▶ **Work instruction**:
Below are records; work out how many of their lines contain the word "icon" and reply with the number only.

▶ **Data provided**:
- Opening Delimiter -
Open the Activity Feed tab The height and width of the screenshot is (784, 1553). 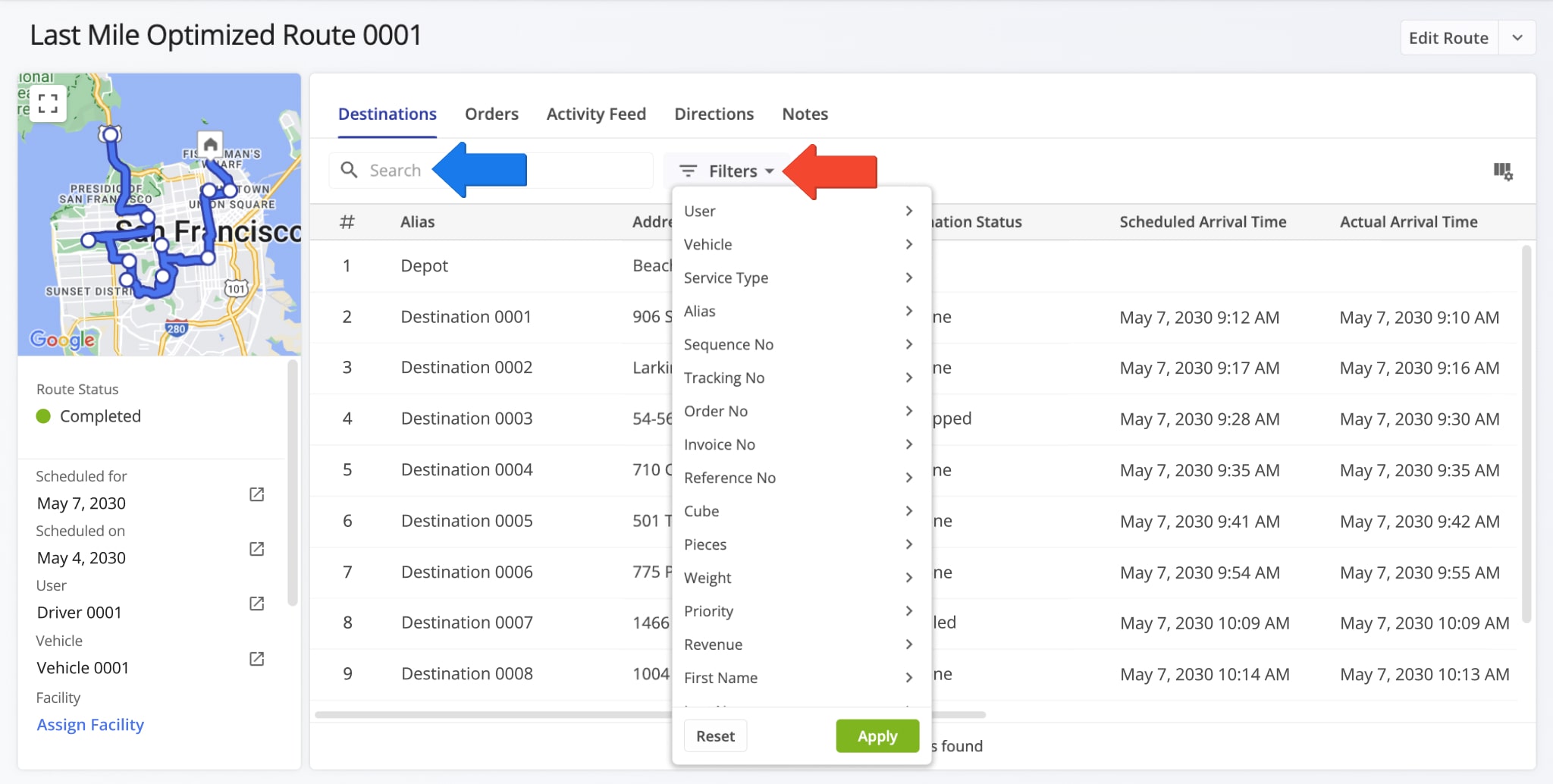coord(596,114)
- Closing Delimiter -
- Opening Delimiter -
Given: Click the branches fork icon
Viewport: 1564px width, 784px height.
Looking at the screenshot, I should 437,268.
- Closing Delimiter -
- Opening Delimiter -
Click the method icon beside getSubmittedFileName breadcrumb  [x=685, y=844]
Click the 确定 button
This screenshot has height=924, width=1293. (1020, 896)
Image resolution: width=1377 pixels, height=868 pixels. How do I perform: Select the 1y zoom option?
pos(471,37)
- Closing Delimiter -
▶ **Exercise answer**:
2